| Instructions for the task |
Starting at the line that contains "Screen dimensions: 1456x819" and ending after the line that contains "Viewport: 1456px width, 819px", restate only that part of the material below, requests included but pictures omitted. Multiply each click coordinate in the answers by 1.35 and round to whole numbers, halves up.
═══ Stored records
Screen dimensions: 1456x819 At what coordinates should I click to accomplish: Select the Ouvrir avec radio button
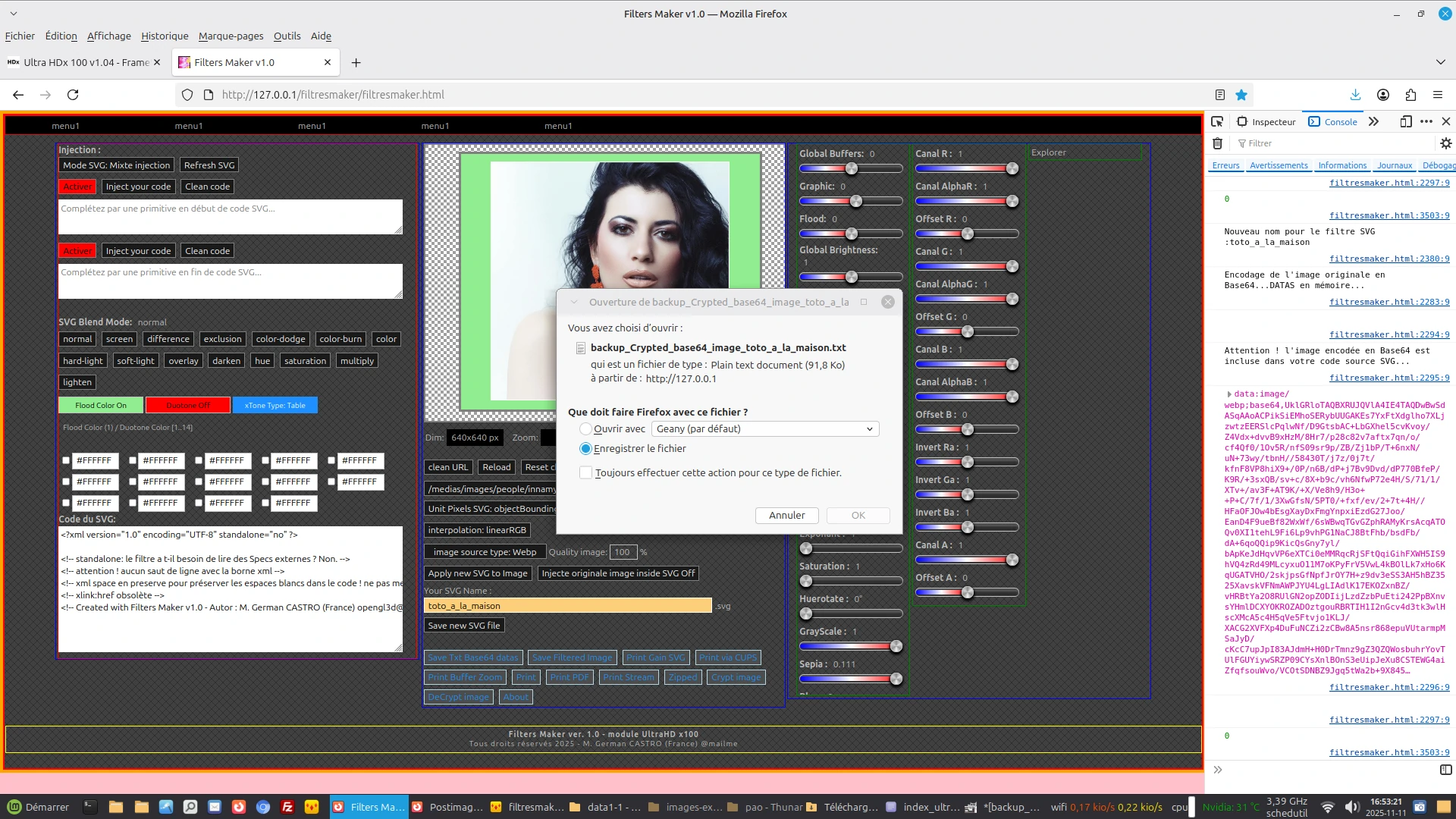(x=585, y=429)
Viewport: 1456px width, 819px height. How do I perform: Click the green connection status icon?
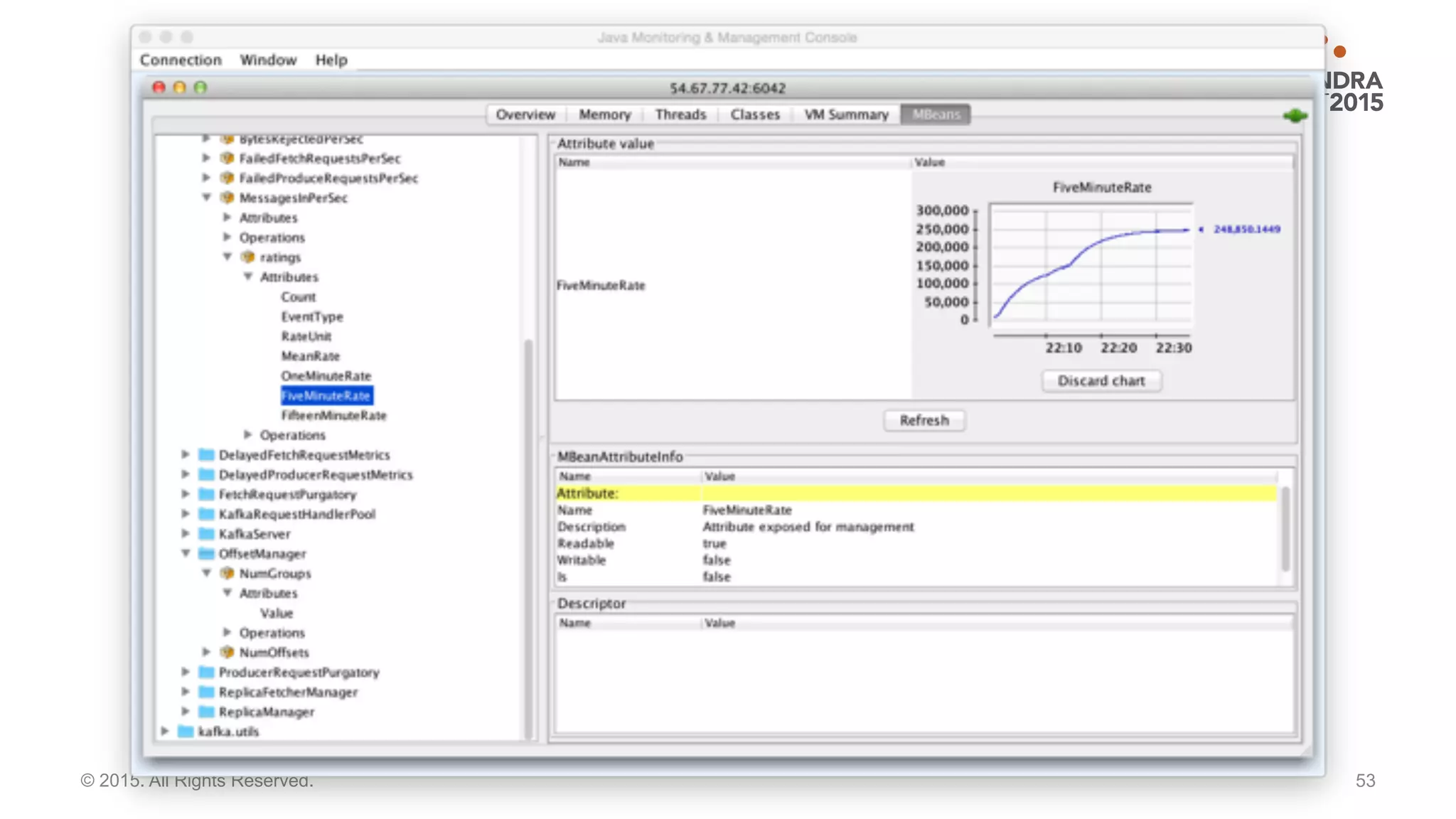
══════
═══ Stored records
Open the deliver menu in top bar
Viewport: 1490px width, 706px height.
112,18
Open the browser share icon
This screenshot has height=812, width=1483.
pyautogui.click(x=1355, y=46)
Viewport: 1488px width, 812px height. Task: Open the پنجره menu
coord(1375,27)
══════
═══ Stored records
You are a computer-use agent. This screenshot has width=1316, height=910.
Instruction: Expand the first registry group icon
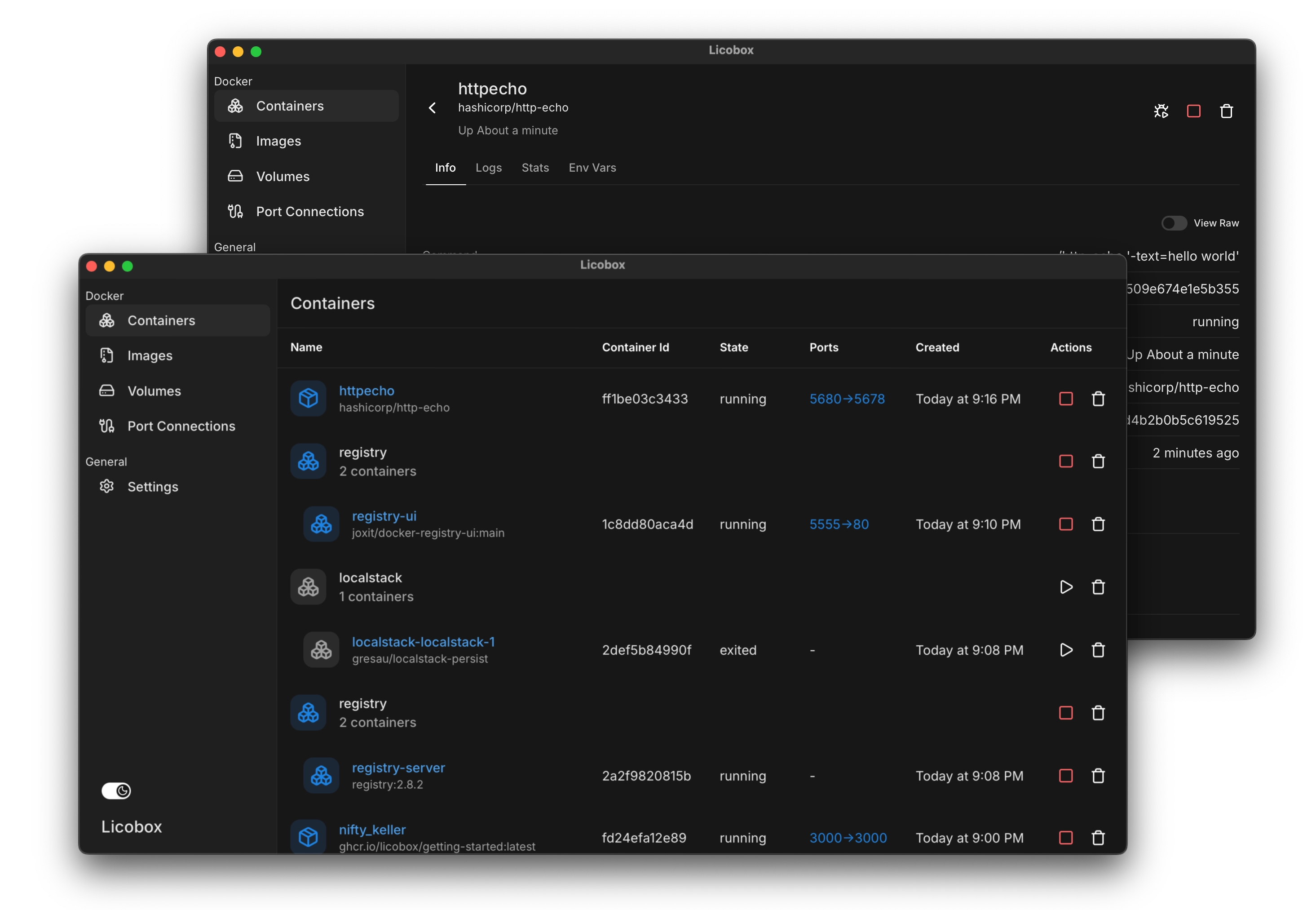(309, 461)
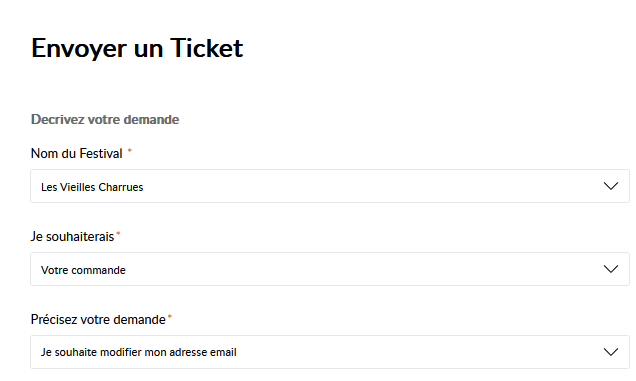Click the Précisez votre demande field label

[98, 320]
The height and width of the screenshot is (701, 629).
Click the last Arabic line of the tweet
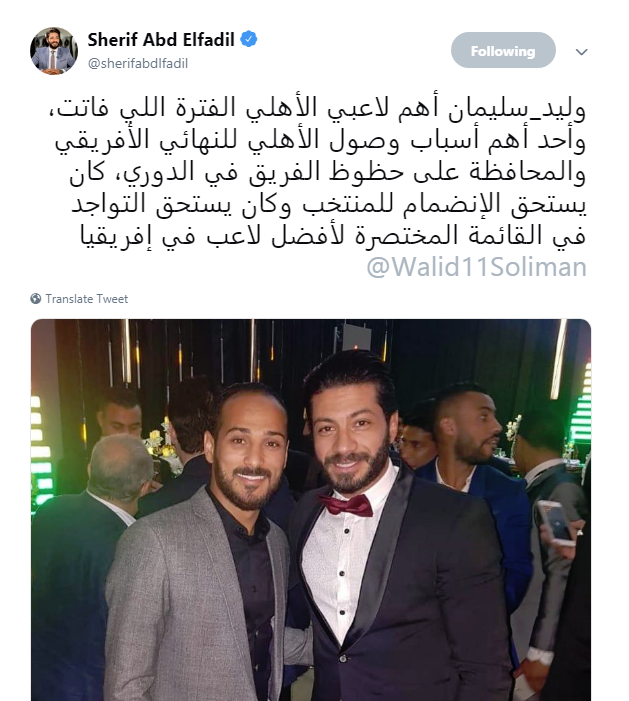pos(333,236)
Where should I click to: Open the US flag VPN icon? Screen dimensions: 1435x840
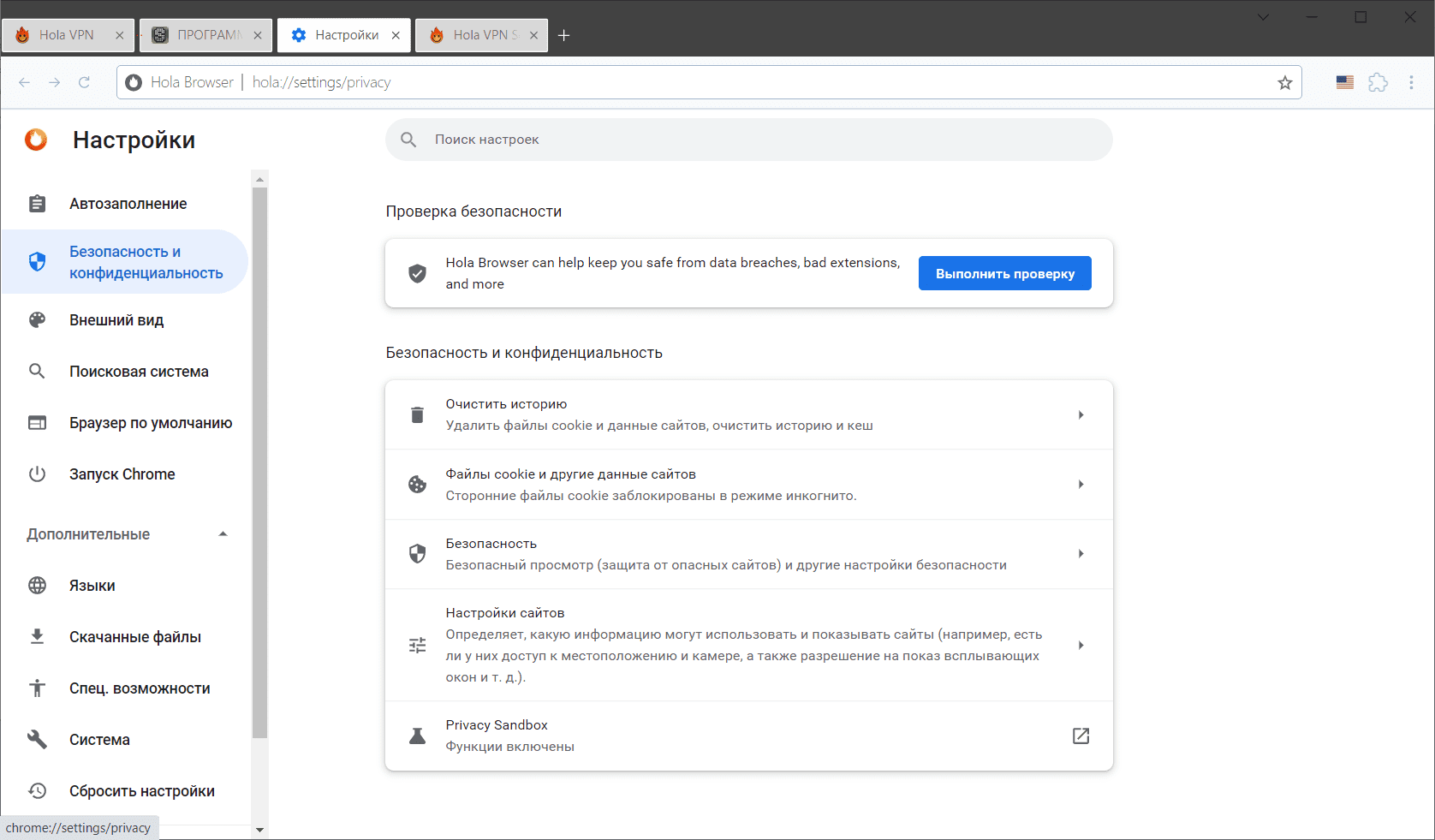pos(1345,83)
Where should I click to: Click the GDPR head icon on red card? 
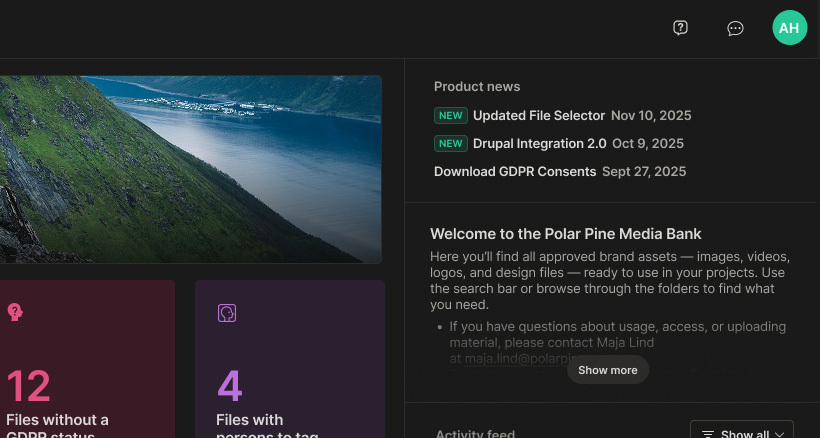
══════
| Written answer |
Screen dimensions: 1456x819 At what coordinates should I click to accomplish: Select the Ouvrir avec radio button
(x=790, y=579)
Viewport: 1456px width, 819px height. How do I perform: Click the green connection status icon?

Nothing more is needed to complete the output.